When a legal heir (e.g., a child) renounces the inheritance, that person is treated as if they had pre-deceased the deceased. Consequently, the renouncing heir’s descendants (children/grandchildren), if any, become the heirs in their place.
If the renouncing party has no descendants, their share increases the shares of the other heirs in the same parentelic line (zümre).
2. Renunciation by All Closest Heirs and Liquidation
The collective renunciation of the inheritance by all legal heirs in the closest parentelic line results in a specific outcome regarding the estate's fate.
TCC Article 612 – Renunciation by All Closest Heirs
"An inheritance renounced by all of the closest legal heirs shall be liquidated by the Civil Court of Peace in accordance with the provisions on bankruptcy.
The remaining values after the liquidation shall be distributed to the beneficiaries entitled as if they had not renounced the inheritance."
In this scenario, the inheritance does not pass to the next parentelic line; rather, the estate (assets and debts) is liquidated according to bankruptcy rules for the purpose of debt settlement. If a remaining value (surplus) is left after the debts are paid through liquidation, this surplus is distributed to the heirs of that closest parentelic line, as if they had not renounced the inheritance.
3. Renunciation by All Descendants and the Surviving Spouse
A special situation arises when all the deceased's descendants renounce the inheritance while a surviving spouse is an heir:
TCC Article 613 – Renunciation by All Descendants
"If all descendants renounce the inheritance, their share passes to the surviving spouse."
This provision prevents the renounced shares from passing to the next parentelic line (the parents' parentelic line) according to the parentelic system, ensuring that these shares devolve entirely upon the surviving spouse.

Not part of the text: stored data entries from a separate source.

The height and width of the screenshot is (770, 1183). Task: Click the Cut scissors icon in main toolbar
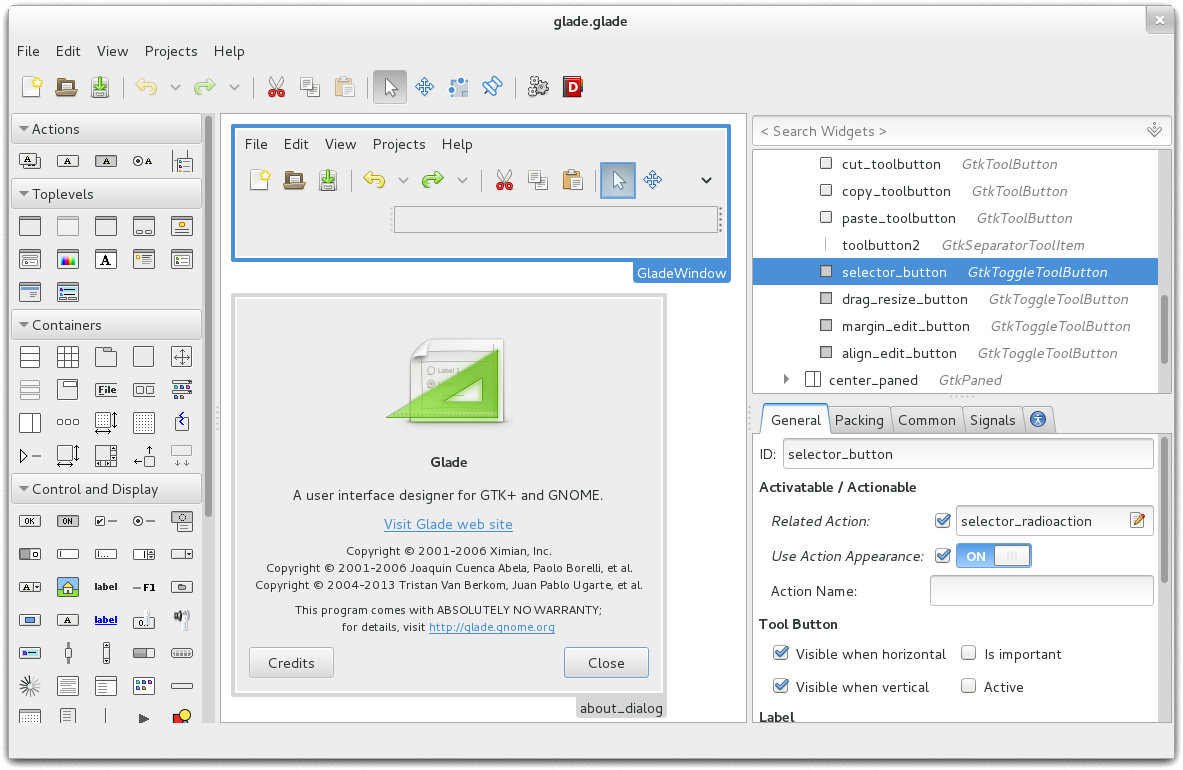tap(276, 87)
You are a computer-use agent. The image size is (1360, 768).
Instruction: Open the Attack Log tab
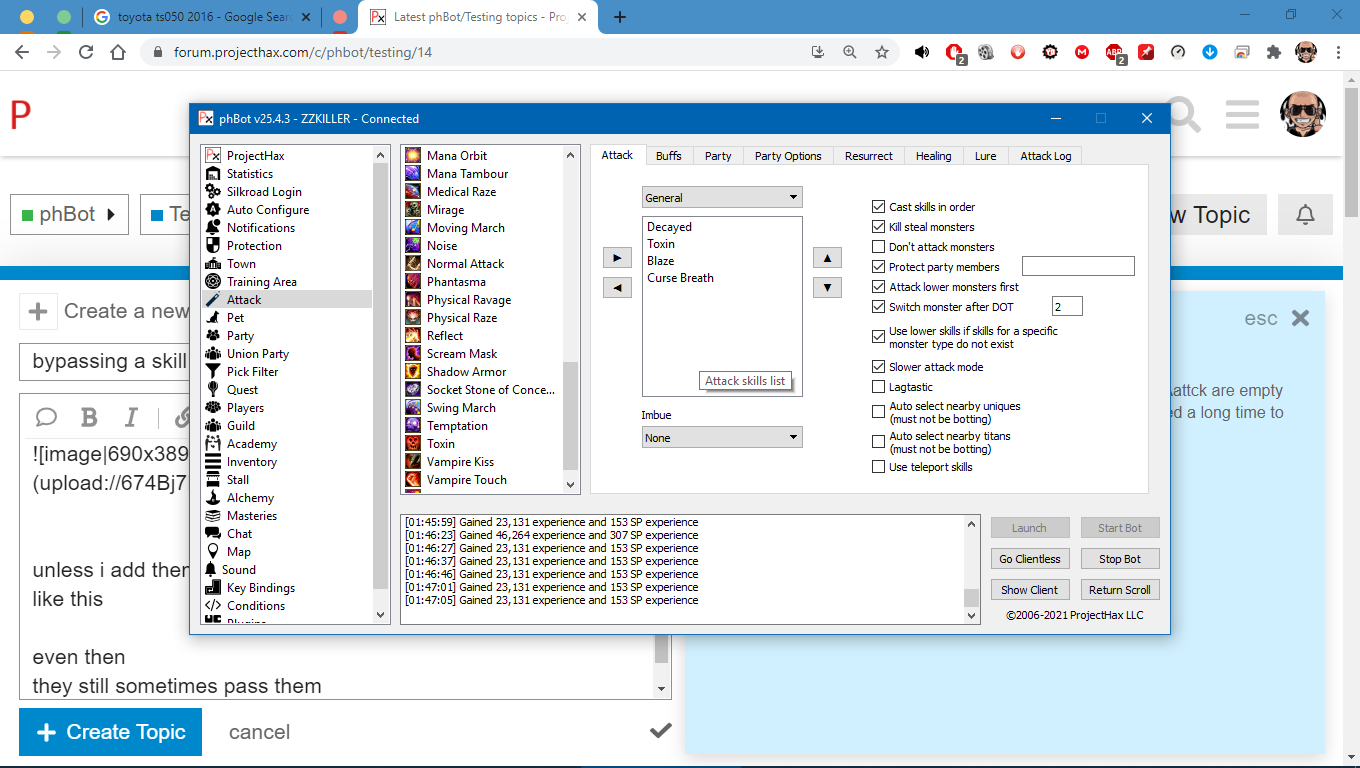pyautogui.click(x=1045, y=156)
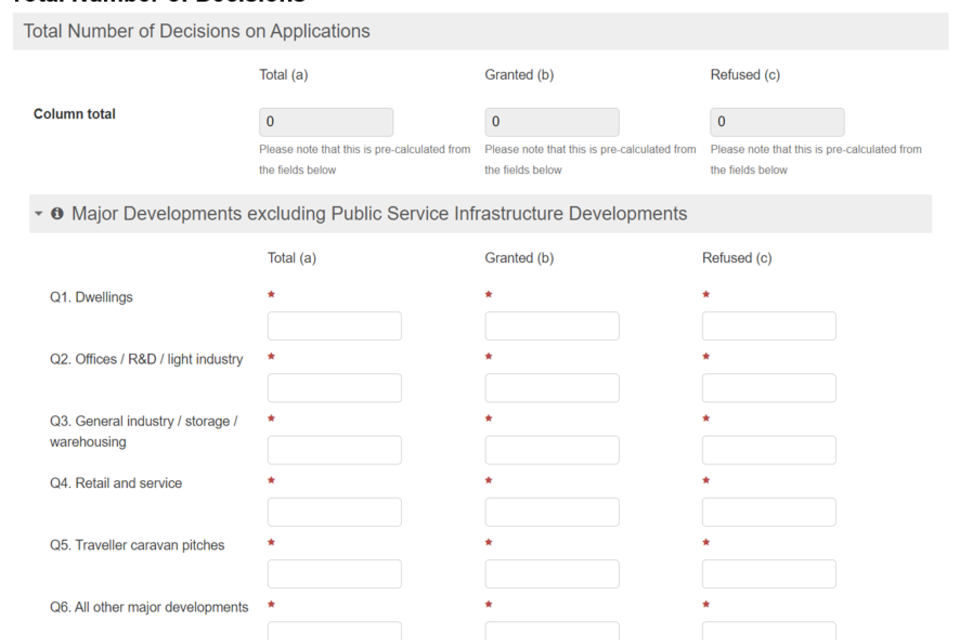Focus the Q3 General industry Granted field

tap(551, 450)
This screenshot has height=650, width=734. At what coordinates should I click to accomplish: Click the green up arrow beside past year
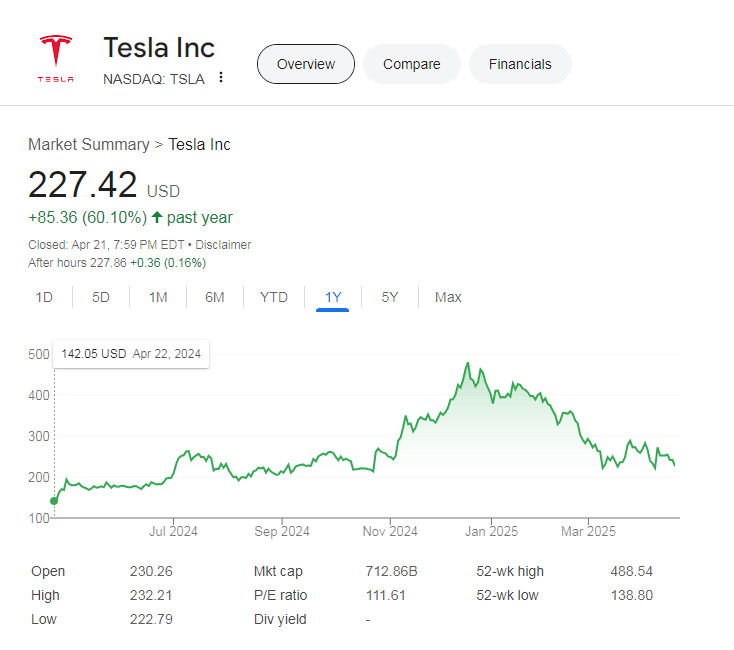coord(157,217)
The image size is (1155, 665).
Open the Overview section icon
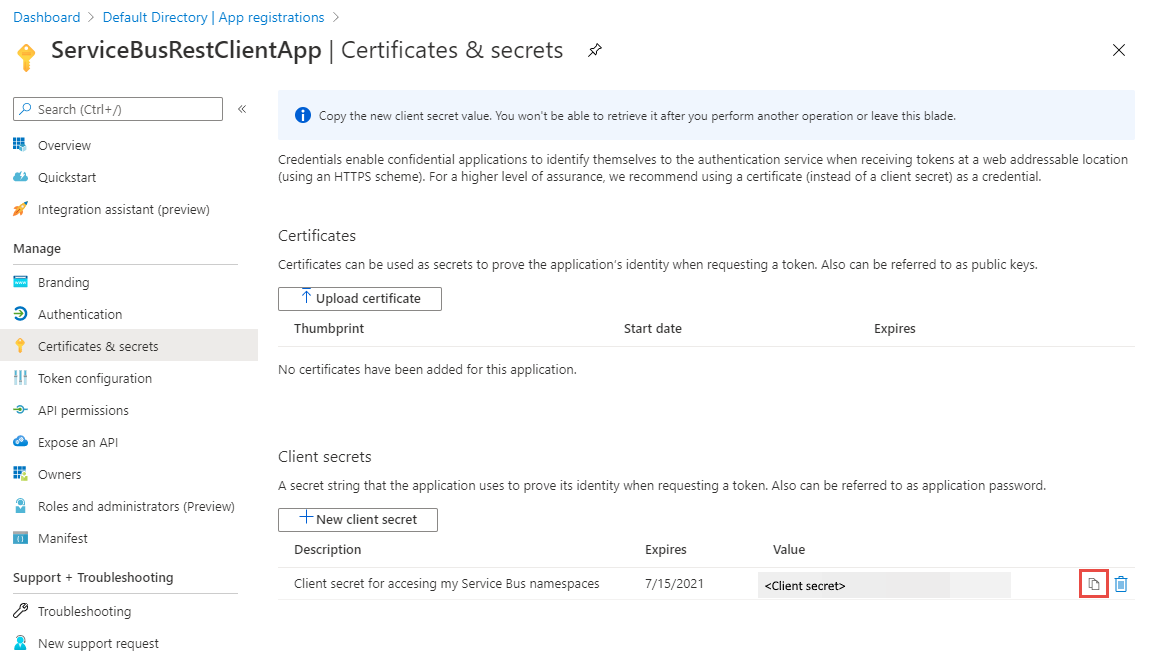20,145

The spouse thus becomes the sole owner of the entire inheritance.
V. Revocation and Annulment of the Declaration of Renunciation
The renunciation of the inheritance is a unilateral declaration of intent that becomes legally conclusive upon execution. However, if this declaration was made due to defects in consent such as mistake (hata), fraud (hile), or duress (tehdit), its annulment may be sought through legal avenues.
The creditors of the heir are protected by the Law against the heir renouncing the inheritance solely to evade their creditors:
TCC Article 617 – Protection of Creditors of the Renouncing Heir
"If the heir is insolvent while renouncing the inheritance, their creditors and the bankruptcy administration may file an action for the annulment of the renunciation within six months.
If the annulment of the renunciation is decided, the inheritance shall be liquidated officially.
Any value remaining after the liquidation shall first be used to pay the claims of the plaintiff creditors. If any value remains, it shall be given to the renouncing heir."
This provision is a crucial legal safeguard aimed at preventing dishonest heirs from renouncing an inheritance merely to protect their assets from their creditors.
Conclusion
The institution of renunciation of inheritance is a vital mechanism that protects heirs from being held personally liable for the inherited debt burden. Legal or appointed heirs who wish to exercise this right must not miss the three-month forfeiture period stipulated by the Law, and must make their declaration of renunciation to the Civil Court of Peace of the deceased's last domicile, unconditionally. In cases where the inheritance is insolvent, the determination of deemed renunciation can be sought without being bound by the time limit. Given the technical nature and critical consequences of an action like the renunciation of inheritance, managing these processes with the support of an inheritance law expert is of paramount importance to prevent loss of rights.